ESN, Bitung – Badan Pendapatan Daerah (Bapenda) Kota Bitung melakukan uji petik di sejumlah restoran dan rumah makan untuk mengukur potensi penerimaan pajak daerah dari sektor makanan dan minuman.
Kegiatan yang dipimpin Kepala Bapenda Kota Bitung Theo Rorong itu merupakan bagian dari upaya pemerintah daerah meningkatkan Pendapatan Asli Daerah (PAD) sekaligus memastikan kepatuhan wajib pajak dalam melaporkan omzet usahanya.
Theo mengatakan uji petik dilakukan dengan mengambil sampel objek pajak untuk dibandingkan dengan data yang telah dilaporkan wajib pajak kepada pemerintah daerah.
“Tujuannya untuk melihat kesesuaian antara kondisi riil usaha dan laporan yang masuk ke pemerintah daerah,” kata Theo saat pelaksanaan kegiatan, Selasa.
Menurut dia, metode uji petik berbeda dengan pemeriksaan pajak secara menyeluruh. Dalam uji petik, petugas hanya mengambil sebagian data atau objek pajak yang dianggap mewakili kondisi keseluruhan.

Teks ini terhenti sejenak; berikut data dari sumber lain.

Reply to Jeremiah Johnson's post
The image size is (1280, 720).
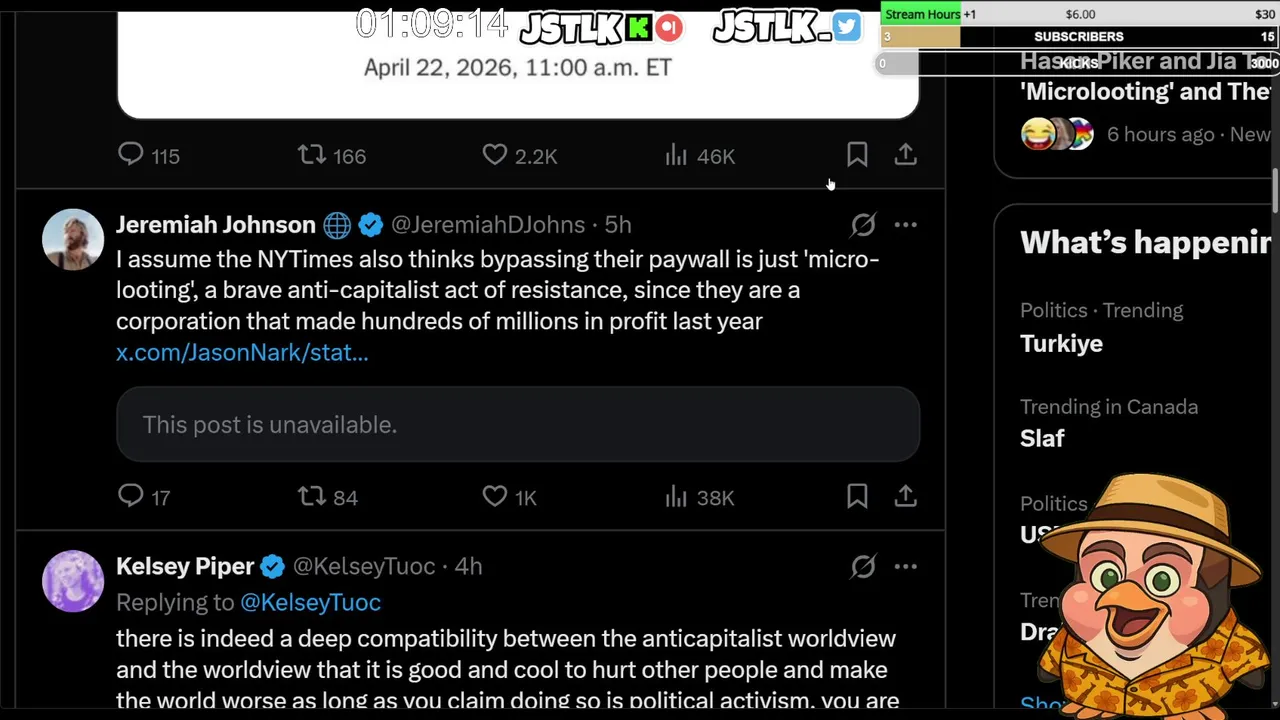tap(131, 496)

Petugas kemudian melakukan pengumpulan data lapangan, memverifikasi transaksi usaha, dan membandingkannya dengan laporan pajak yang telah disampaikan. Hasil perbandingan itu digunakan untuk mengidentifikasi potensi penerimaan pajak yang belum tergali maupun kemungkinan adanya selisih pelaporan.
Theo menegaskan hasil uji petik tidak serta-merta menjadi dasar penagihan pajak. Temuan di lapangan akan dianalisis lebih lanjut sebagai bahan evaluasi dan penyusunan kebijakan peningkatan penerimaan daerah.
“Data yang diperoleh menjadi dasar untuk menentukan langkah pembinaan, pengawasan, dan optimalisasi penerimaan pajak daerah,” ujarnya.
Bapenda menilai uji petik penting dilakukan karena sektor restoran dan rumah makan menjadi salah satu penyumbang penerimaan Pajak Barang dan Jasa Tertentu (PBJT) di Kota Bitung. Melalui kegiatan tersebut, pemerintah daerah berharap tingkat kepatuhan wajib pajak meningkat dan potensi PAD dapat dimaksimalkan.
Selain intensifikasi pengawasan, hasil uji petik juga dapat menjadi dasar perbaikan sistem administrasi perpajakan daerah agar lebih akurat, transparan, dan akuntabel.
Pemerintah Kota Bitung berencana melaksanakan kegiatan serupa secara berkala pada sejumlah sektor usaha lainnya yang memiliki kontribusi terhadap penerimaan pajak daerah.